*** Opening of Supplied information ***

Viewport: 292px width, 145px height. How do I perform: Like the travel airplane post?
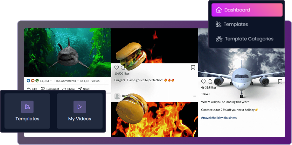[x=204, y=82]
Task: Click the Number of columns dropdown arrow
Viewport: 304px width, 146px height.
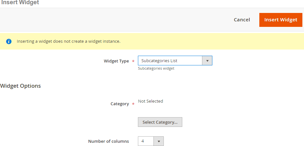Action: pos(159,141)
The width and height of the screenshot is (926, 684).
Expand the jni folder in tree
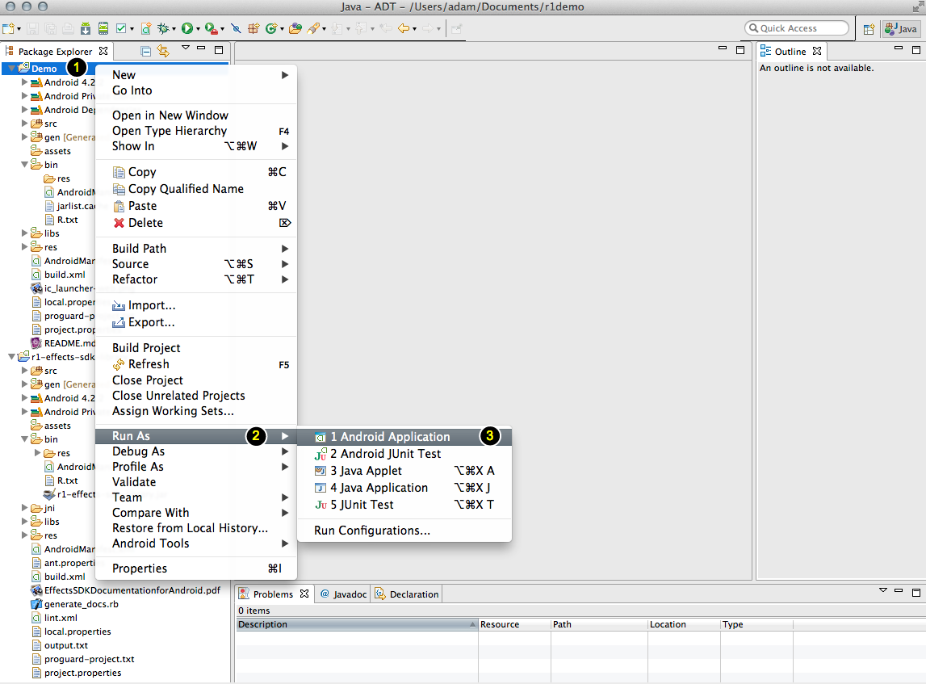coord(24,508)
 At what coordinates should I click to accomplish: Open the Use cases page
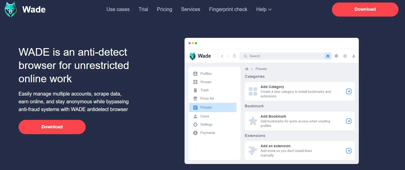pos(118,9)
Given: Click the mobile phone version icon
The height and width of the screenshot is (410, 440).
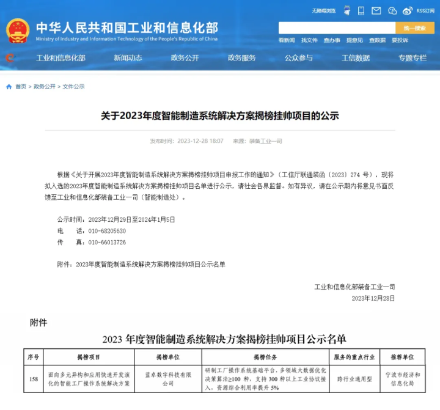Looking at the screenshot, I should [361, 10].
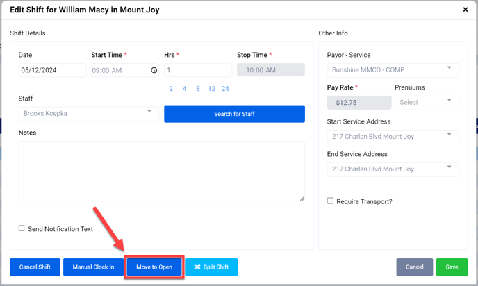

*** Close of Supplied information ***

• Exercise requirements: Leave out the pictures, and retype exactly the lines from the one containing "The height and" through the final line of the data.

• Exercise solution:
The height and width of the screenshot is (410, 440).
Looking at the screenshot, I should [361, 10].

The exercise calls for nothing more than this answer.